### INSTRUCTIONS
A – In the subpanel thread, why would the pipe for the SER cable on the outside of the house have to be so large? Answer in one to three sentences.
B – Please continue the subpanel thread with the next reply after the suggestion to run individual 4/0 conductors.

### PASSAGE
====

Am I required to pipe in the cable from the outside panel to the sub panel? It is not a common practice around here.


----------



## MDShunk

pghelectrician said:


> Am I required to pipe in the cable from the outside panel to the sub panel? It is not a common practice around here.


Nope. That is, not if the structure is of a class of construction that would permit SER or NM. I think you said you're dealing with a dwelling, so you're good with whatever method you pick.


----------



## MDShunk

Dennis Alwon said:


> Also a trailer panel is less expensive then a 200 amp wp disco and breaker and it has a lot more room.


Yeah, I hear you. That's why I advised buying an empty can and moving the main from a MB panel. That gets you an outdoor 200 amp disconnect for 35 bucks. To different means to the same end.


----------



## pghelectrician

MDShunk said:


> Nope. That is, not if the structure is of a class of construction that would permit SER or NM. I think you said you're dealing with a dwelling, so you're good with whatever method you pick.


 
Would it be legal to pipe in the SER cable on the outside of the dwelling and have it open air once it is inside? The way the house is constructed, it would be extremely hard to pipe it all the way to the panel but I wouldn't mind having the added protection on the exterior of the house.


----------



## MDShunk

pghelectrician said:


> Would it be legal to pipe in the SER cable on the outside of the dwelling and have it open air once it is inside? The way the house is constructed, it would be extremely hard to pipe it all the way to the panel but I wouldn't mind having the added protection on the exterior of the house.


Uh, yeah... but the pipe size would be HUGE. The fill for one cable is 53%. Just going off the top of my head, you'd need 3 or 3-1/2" outside. The transition from pipe to cable would have to be talked over with the inspector. There are some compliant and some not-quite-compliant ways to do that.


----------



## pghelectrician

MDShunk said:


> Uh, yeah... but the pipe size would be HUGE. The fill for one cable is 53%. Just going off the top of my head, you'd need 3 or 3-1/2" outside. The transition from pipe to cable would have to be talked over with the inspector. There are some compliant and some not-quite-compliant ways to do that.


 
Yeah I thought abou that after I posted the question...Where I'd be entering the house with my cable would be almost ground level. That's why I was asking


----------



## Dennis Alwon

pghelectrician said:


> Yeah I thought abou that after I posted the question...Where I'd be entering the house with my cable would be almost ground level. That's why I was asking


Just run individual 4/0 conductors. Why pay extra for the cable that will potentially give you a reduced ampacity.

====

### RECORD EXTRACTS
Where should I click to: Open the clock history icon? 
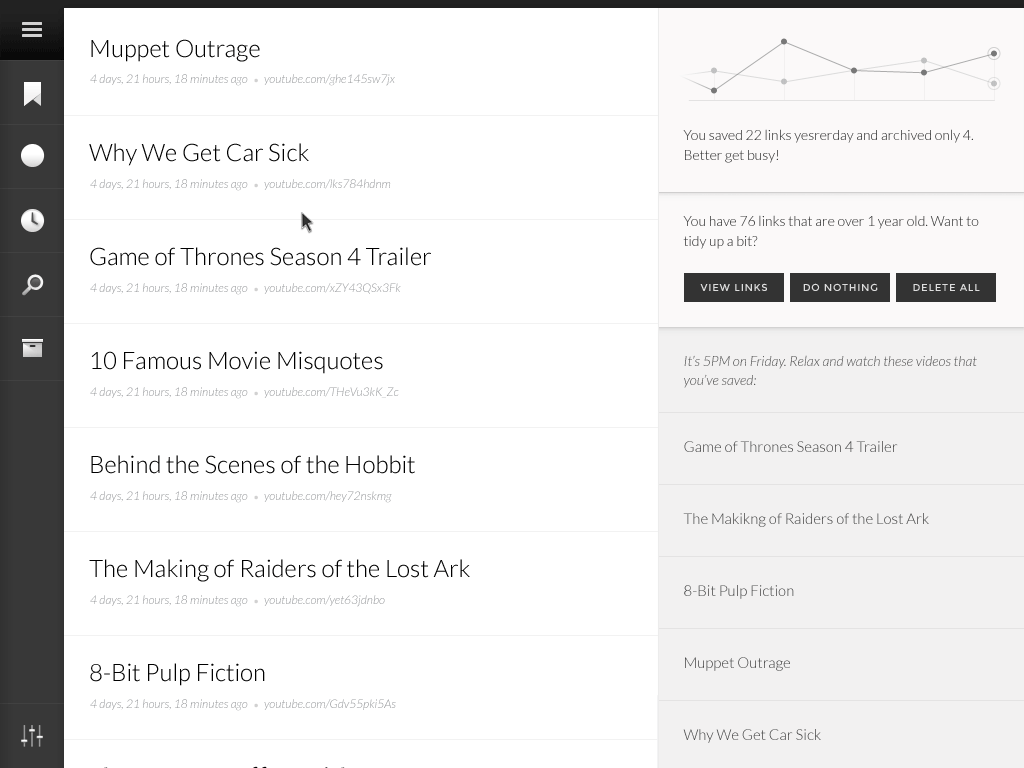[32, 220]
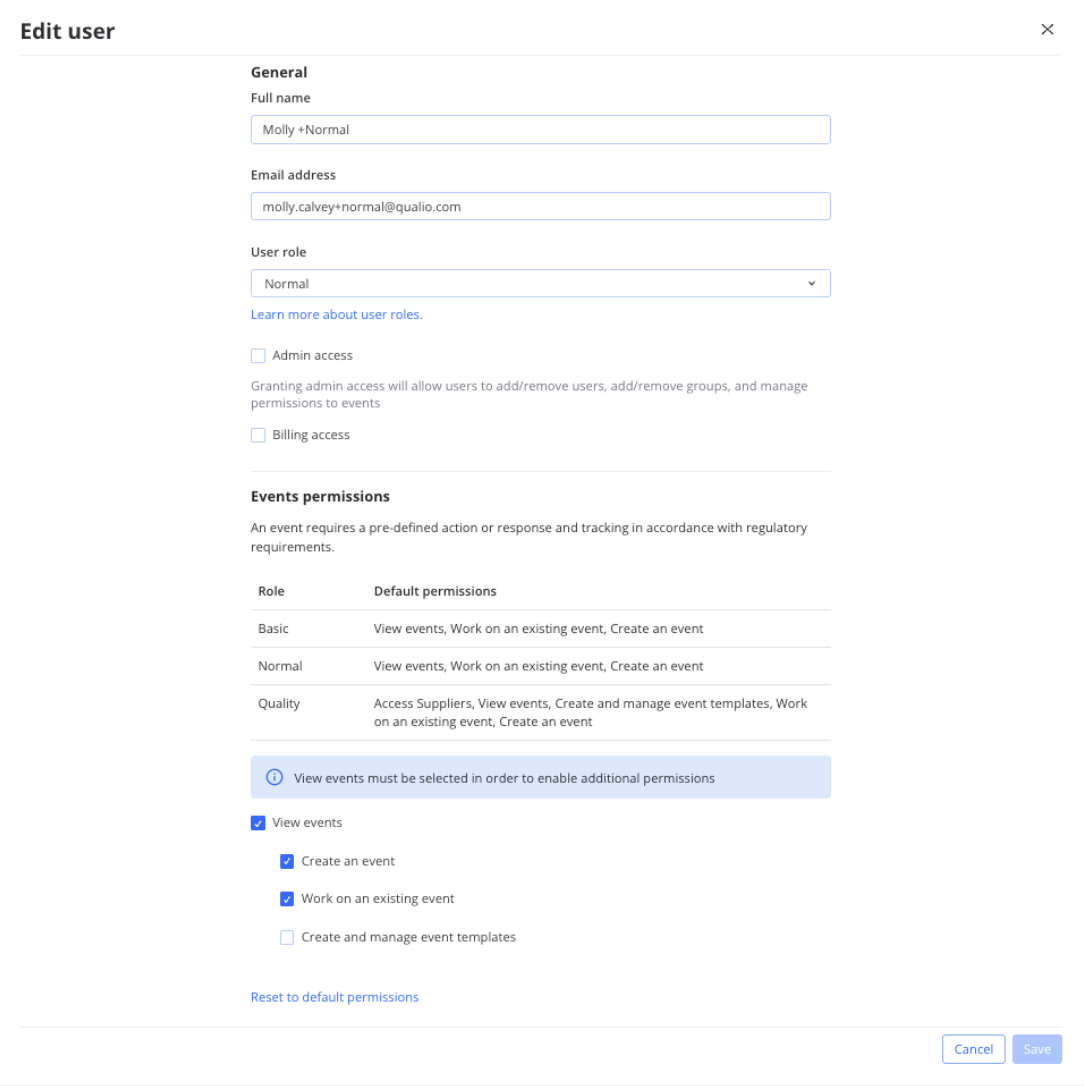Select the Normal row in permissions table
1084x1086 pixels.
click(x=540, y=666)
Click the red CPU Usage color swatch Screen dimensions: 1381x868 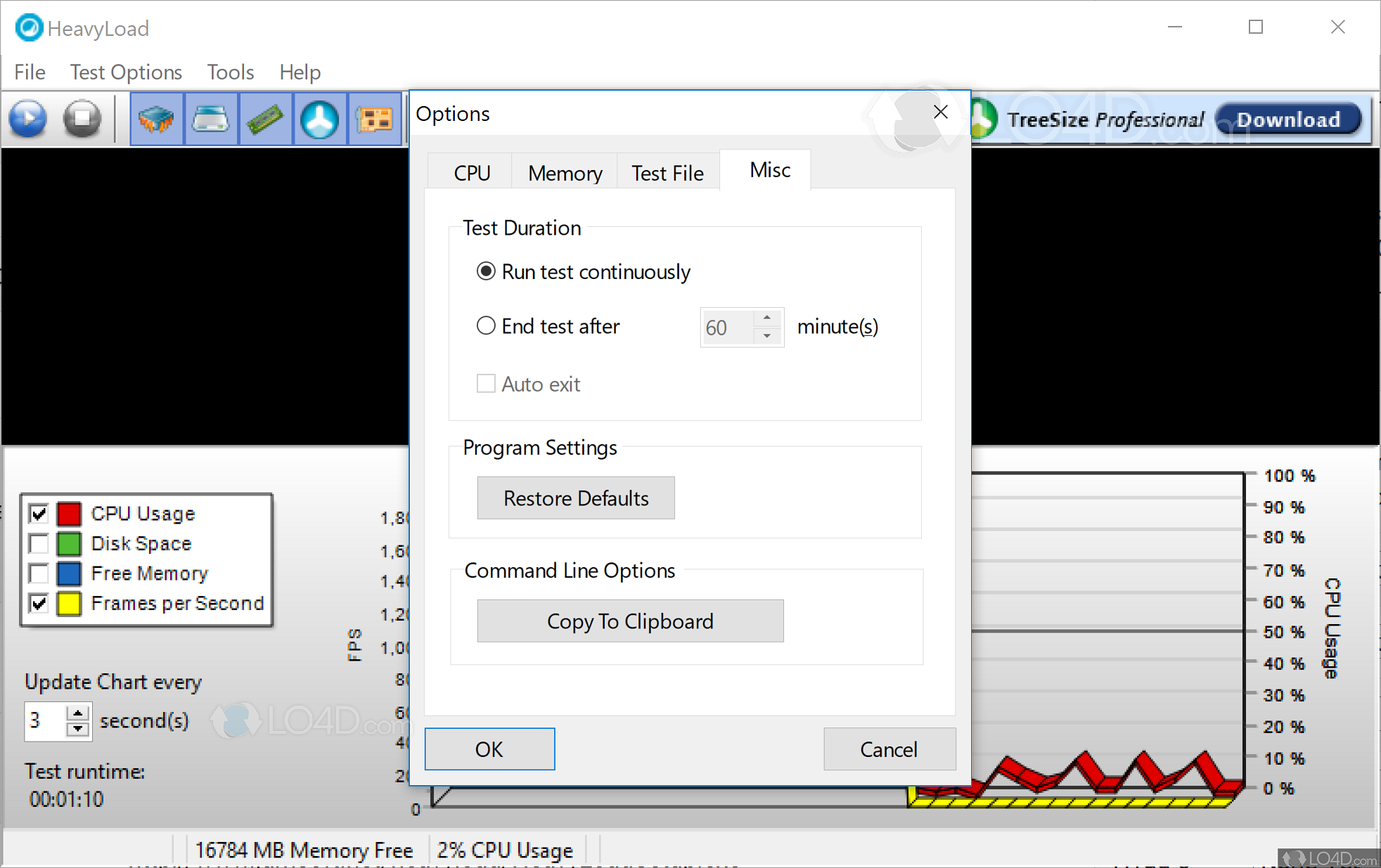[x=69, y=514]
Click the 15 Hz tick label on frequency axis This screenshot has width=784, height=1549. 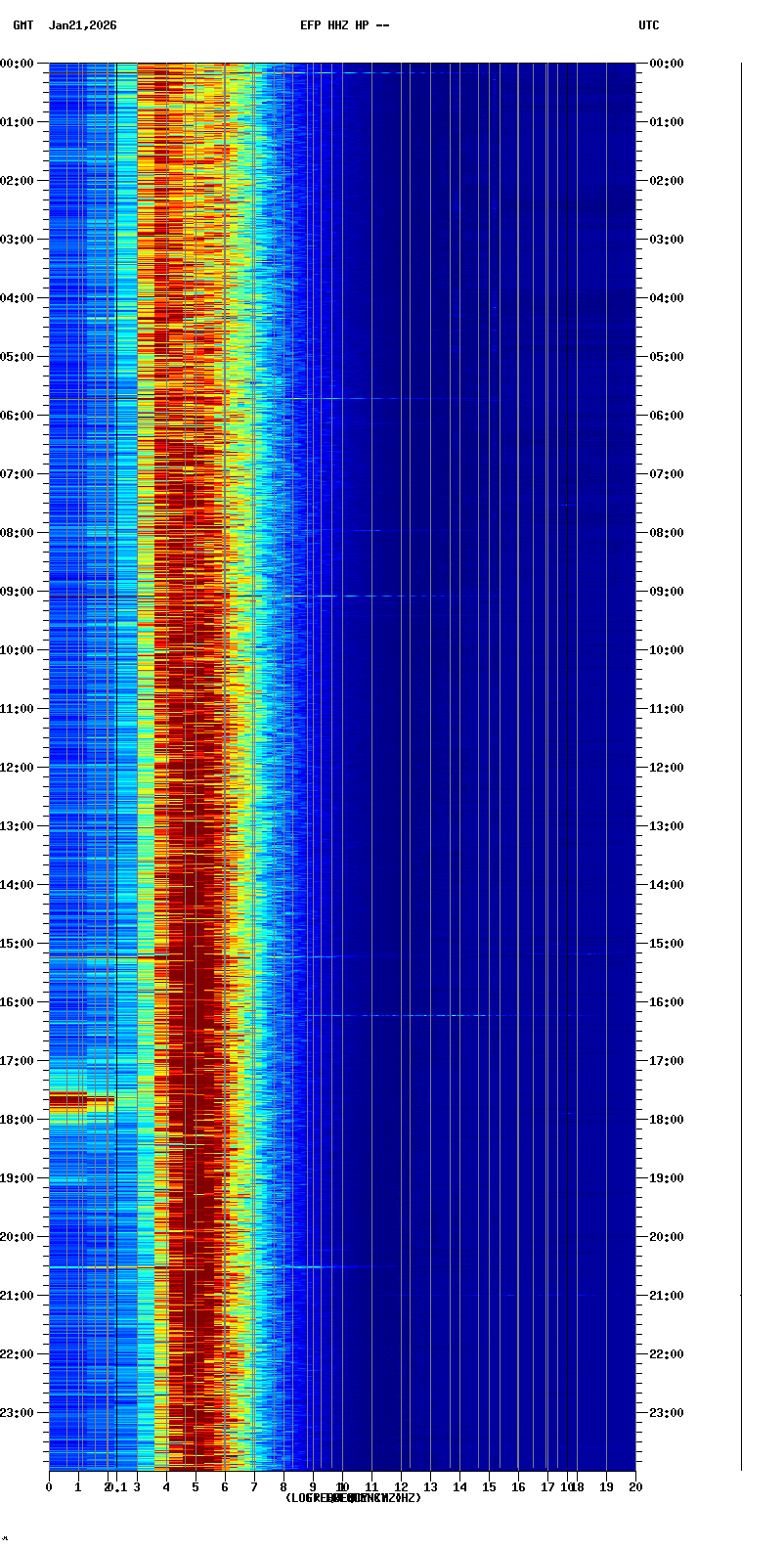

====

### ANSWERS TO THE EXERCISE
A – The fill allowed for a single cable is 53%, so a conduit holding that one SER cable would have to be roughly 3 or 3-1/2 inches on the outside of the house.

B –
----------



## MDShunk

pghelectrician said:


> Yeah I thought abou that after I posted the question...Where I'd be entering the house with my cable would be almost ground level. That's why I was asking


Seriously, there's a dozen ways to do this. You've just gotta crunch some numbers based on a few things. Aesthetics, material available locally, and price for materials for the various methods. Whatever you come up with will likely be compliant (after all, you're an electrician). It just might not be how I'd do it or how the next guy would do it. 

If you can find a meter-main, that would be the least ugly on the outside of the house, and possibly the most expensive. If you go with a meter and a separate trailer panel, that would be the largest and possibly the ugliest method. There's a few methods in between. 

S'zackly how far inside the house is the existing or proposed sub panel?


----------



## pghelectrician

MDShunk said:


> Seriously, there's a dozen ways to do this. You've just gotta crunch some numbers based on a few things. Aesthetics, material available locally, and price for materials for the various methods. Whatever you come up with will likely be compliant (after all, you're an electrician). It just might not be how I'd do it or how the next guy would do it.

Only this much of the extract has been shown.